**Aim of the exercise**
Give the data again exactly, without its images.

══ Material supplied

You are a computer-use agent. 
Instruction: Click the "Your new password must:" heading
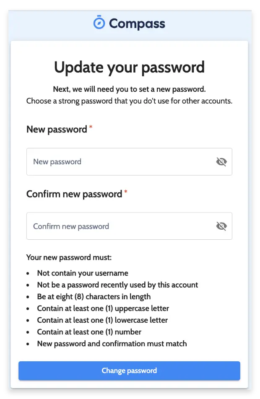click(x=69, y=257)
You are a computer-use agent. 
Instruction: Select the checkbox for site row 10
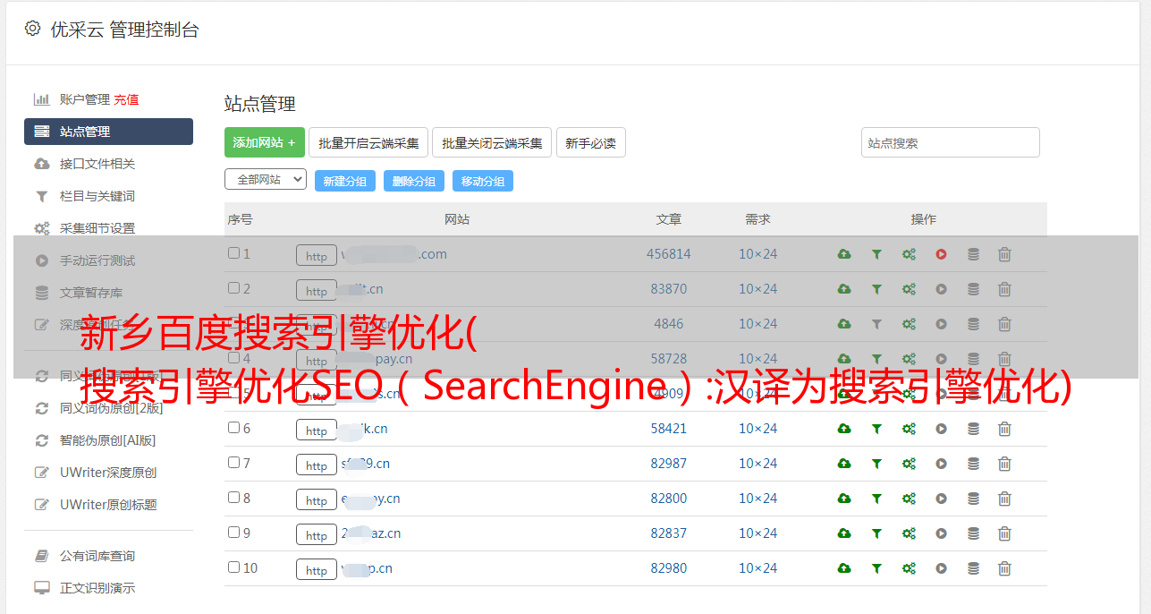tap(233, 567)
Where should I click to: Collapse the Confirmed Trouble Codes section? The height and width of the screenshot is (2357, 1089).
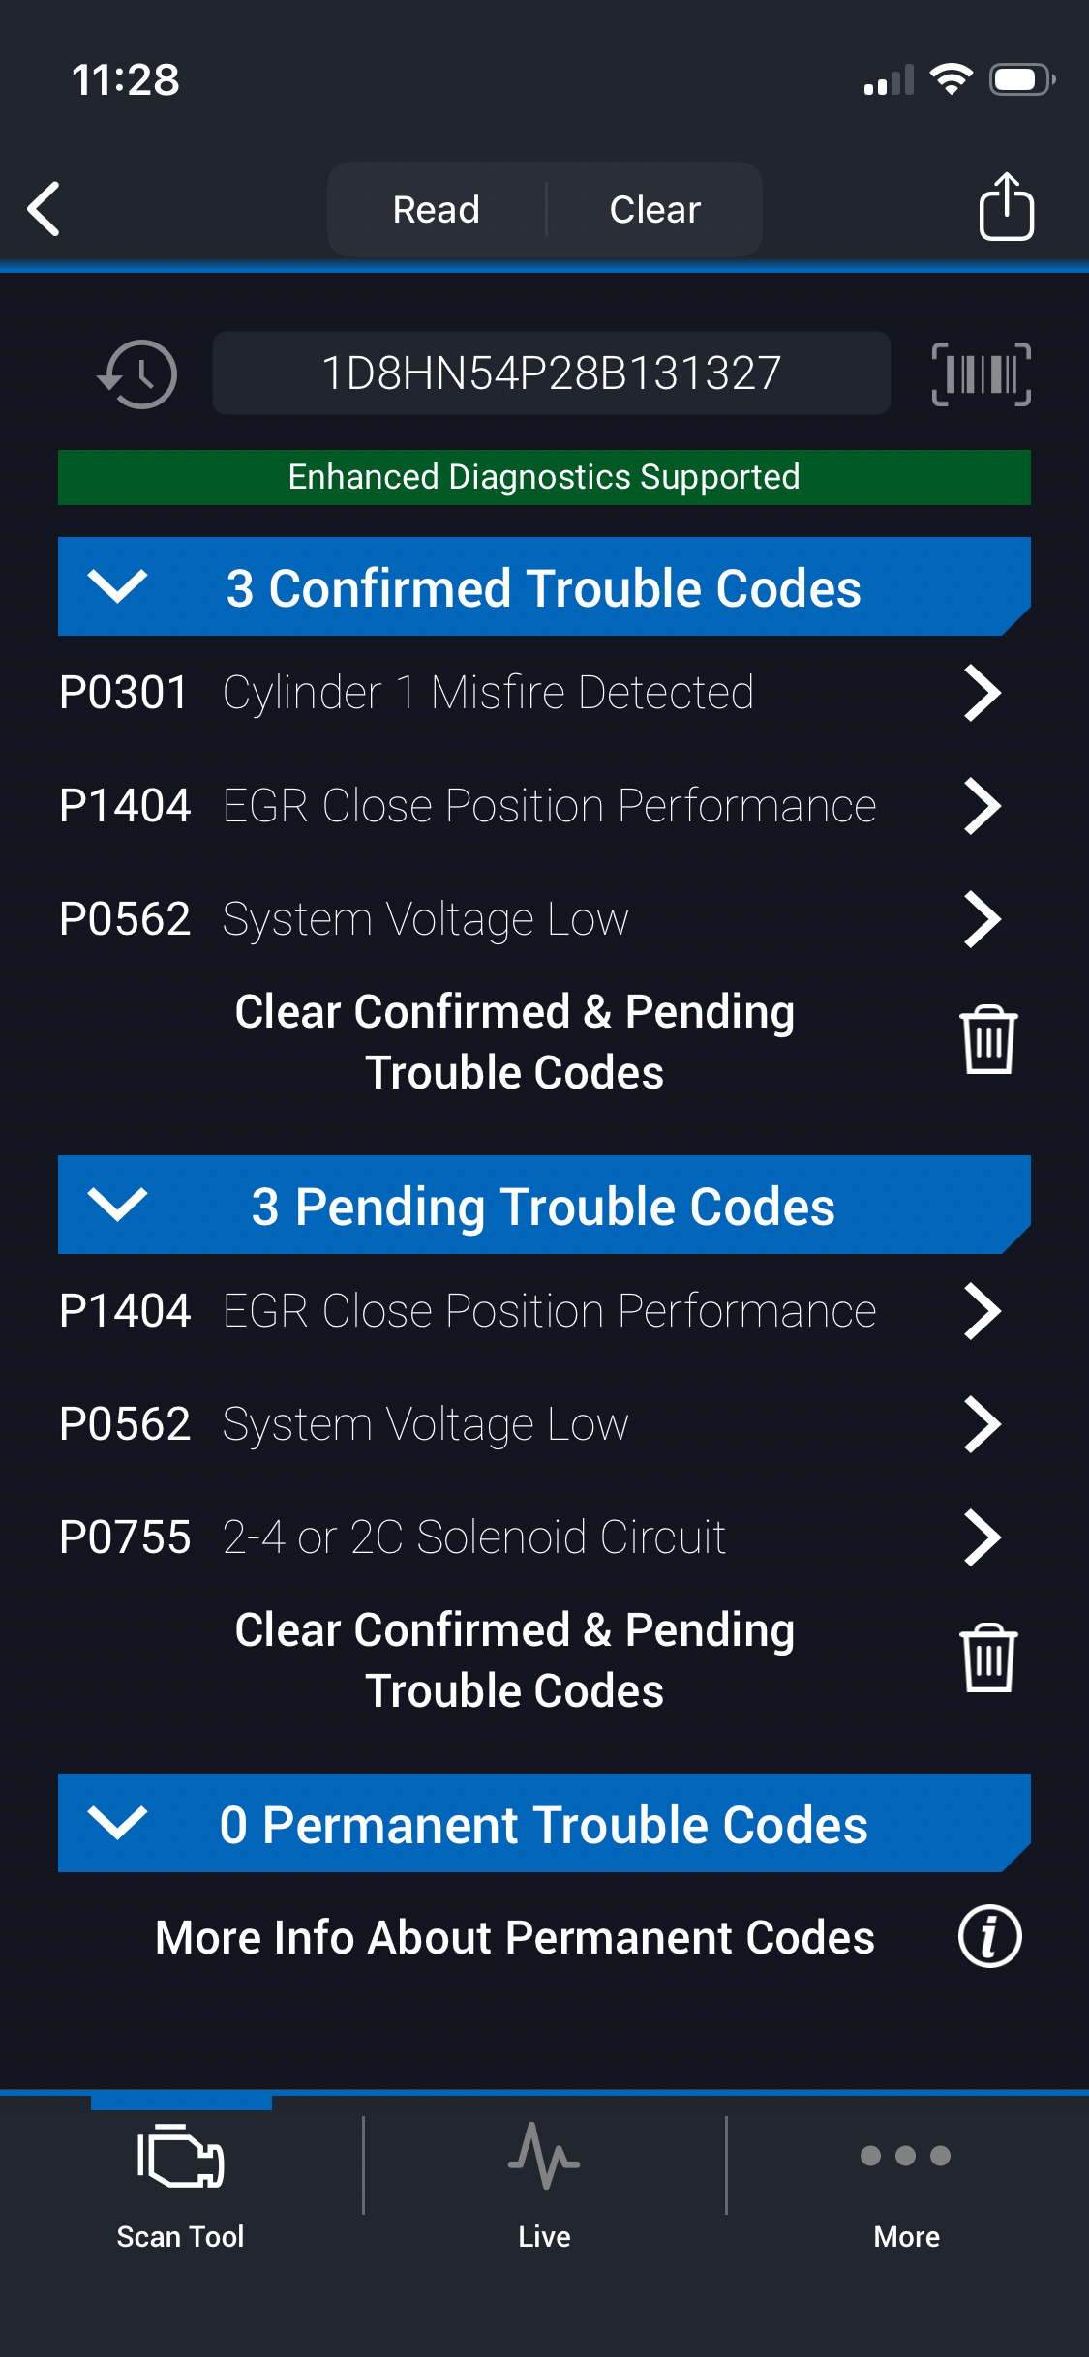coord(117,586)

════

**Task output**
You are a computer-use agent. 
Instruction: Click the "Your new password must:" heading
click(x=69, y=257)
You are a computer-use agent. 
Instruction: Select the checkbox for site row 10
tap(233, 567)
Where should I click to: Collapse the Confirmed Trouble Codes section? The height and width of the screenshot is (2357, 1089).
coord(117,586)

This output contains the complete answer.